You want to be “prophetic”? Let’s try this. 

Over the next several weeks we’ll be reflecting on how congregations and other ministry contexts serve as spaces of trust-building, mending social fabric, and faith formation that joins people in hope across difference.

Here, I want to consider for a moment what an expression of prophetic witness might look like in our age of enmity and mistrust.

More relationship, less being “right.”

More spiritual formation, less weaponized information.

More freedom in the Spirit, less fear of the powers and principalities.

More epistemological humility, less ideological puritanism.

More leveraging where we’re on the “edge of inside,” less in or out, insider vs outsider.

More telling our stories honestly, less assuming the story of “those people.”

More I’m sorry, less I’m certain.

Less “this is how it is,” more “I need the perspective of others.”

More conviction and faithful compromise, less false equivalence and avoidance.

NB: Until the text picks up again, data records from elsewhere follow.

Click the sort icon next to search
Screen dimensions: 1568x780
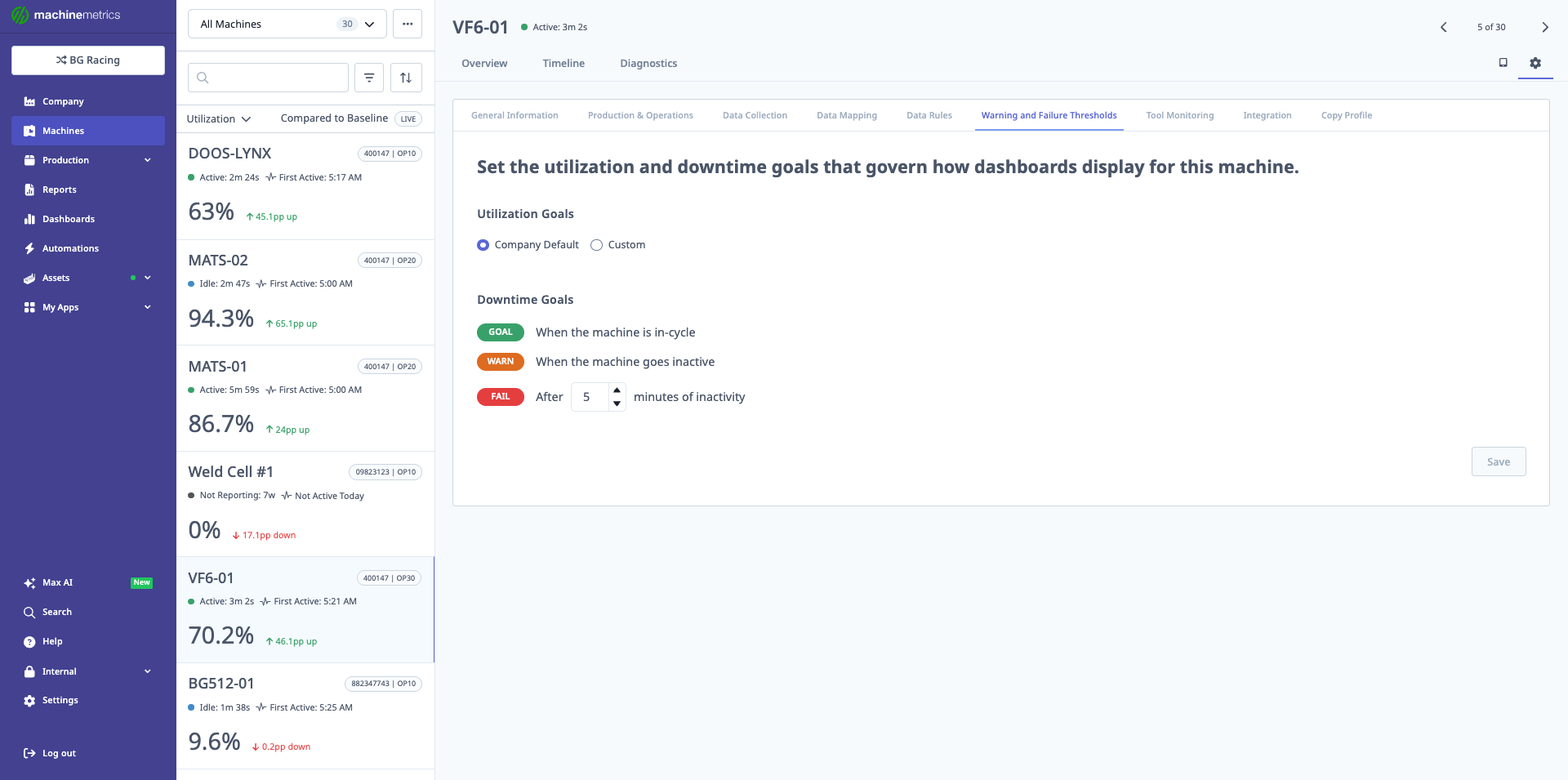[x=406, y=78]
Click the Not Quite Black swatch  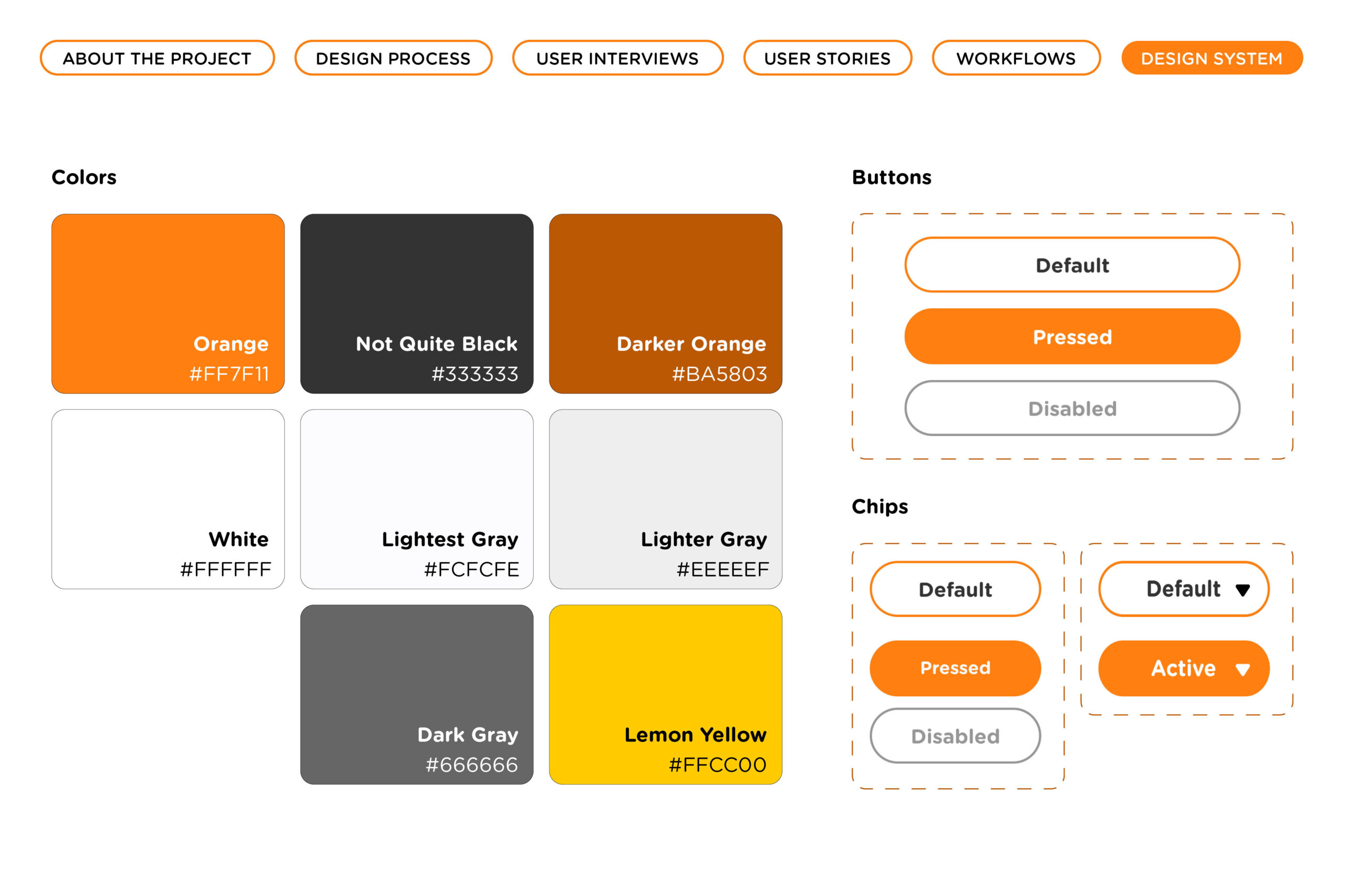click(417, 304)
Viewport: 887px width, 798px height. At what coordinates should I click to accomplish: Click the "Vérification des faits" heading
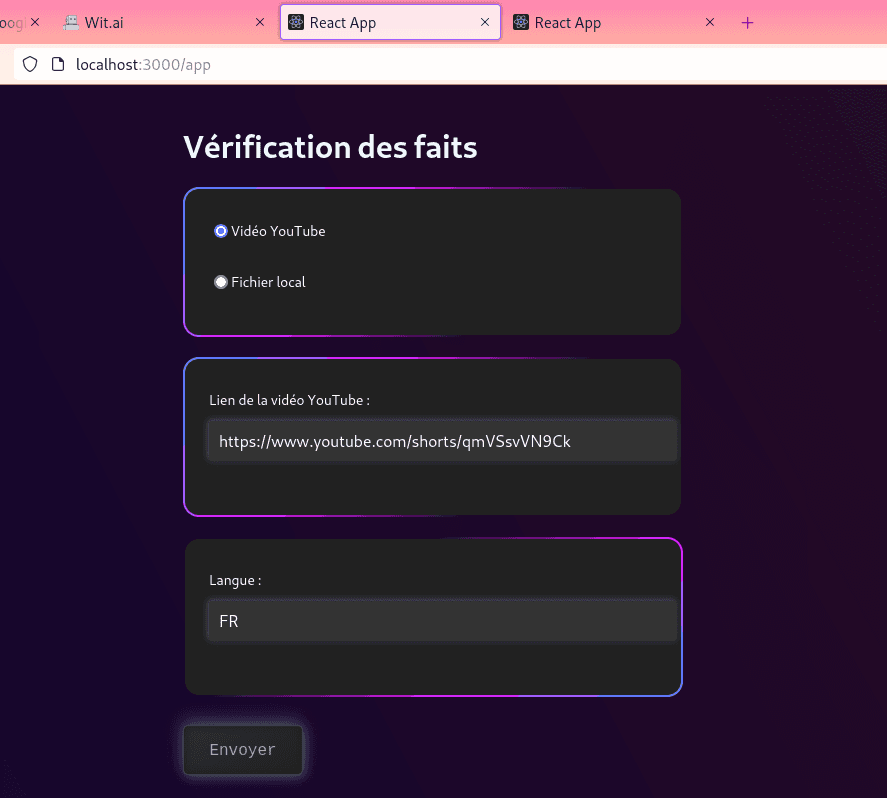tap(330, 147)
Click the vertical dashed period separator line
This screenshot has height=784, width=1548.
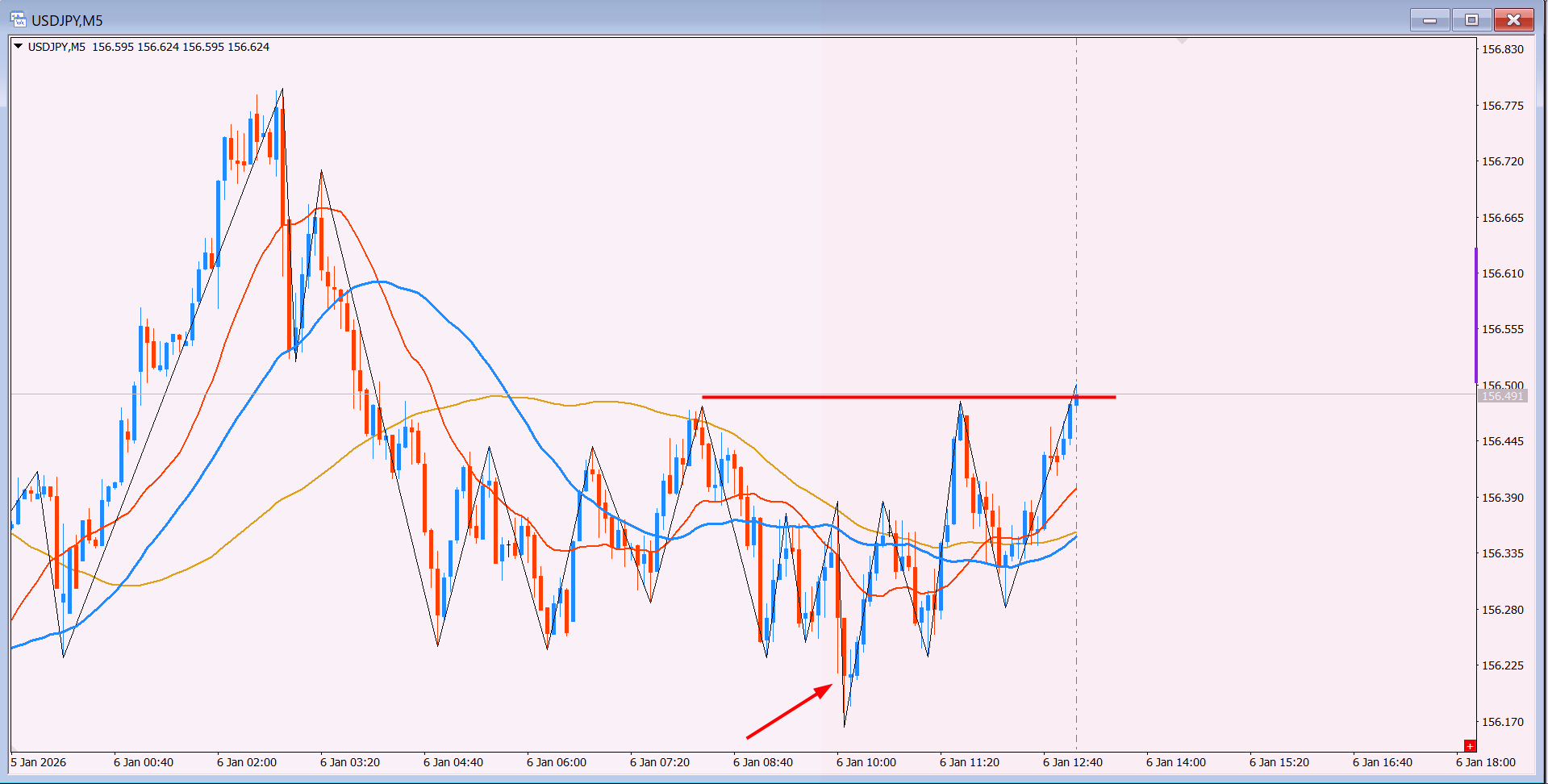1076,202

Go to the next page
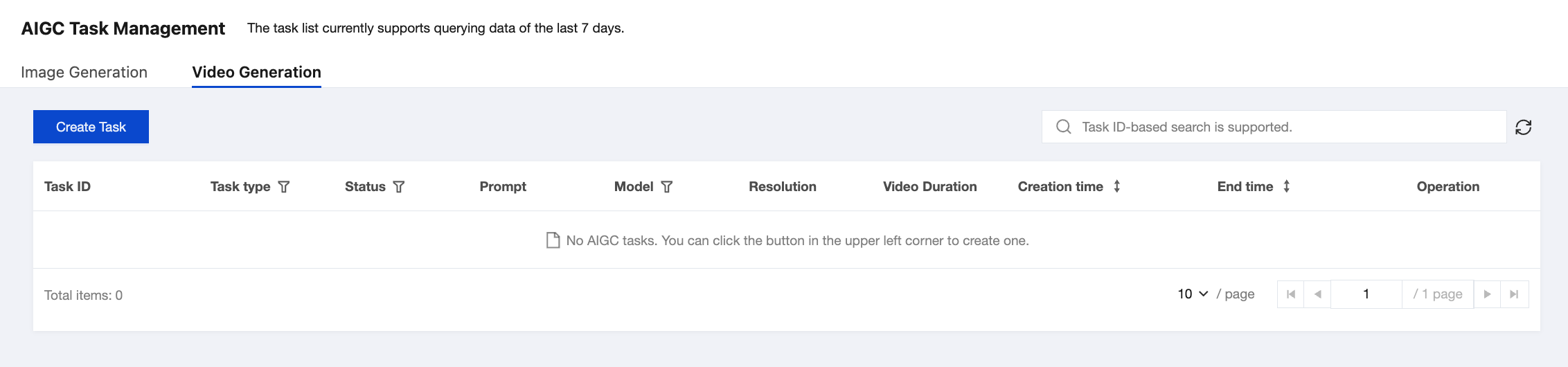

More restorative justice, less justifying oneself.

More contemplative activism, less wielding the sword.

More fellowship in suffering, less empty posturing.

Less “us and them,” more “it’s possible I’m wrong.”

More listening for common ground, less pouncing on perceived weakness.

More courage to change our minds, less dishonestly doubling down.

More empathy, less distancing.

More beholding oneself in the other, less “othering.”

More “I don’t know,” less “eye for an eye.”

More presence in the discomfort, less reinforcing bias from afar.

More dialectic, less ideology.

More living in holy tension, less looking through an “either/or” lens.

More faith working through love, less fear working through labeling and lashing out.

More vulnerability, less retreating to our tribes.

More grace, less law.

The way is the way of humility, of bearing a cross, not the way of domination or winning.  Truth is a person, not a weapon.  And life is more abundant and beautifully complex than we dare admit. True koinonia is messy as hell; let’s give it a shot anyway. What else is there?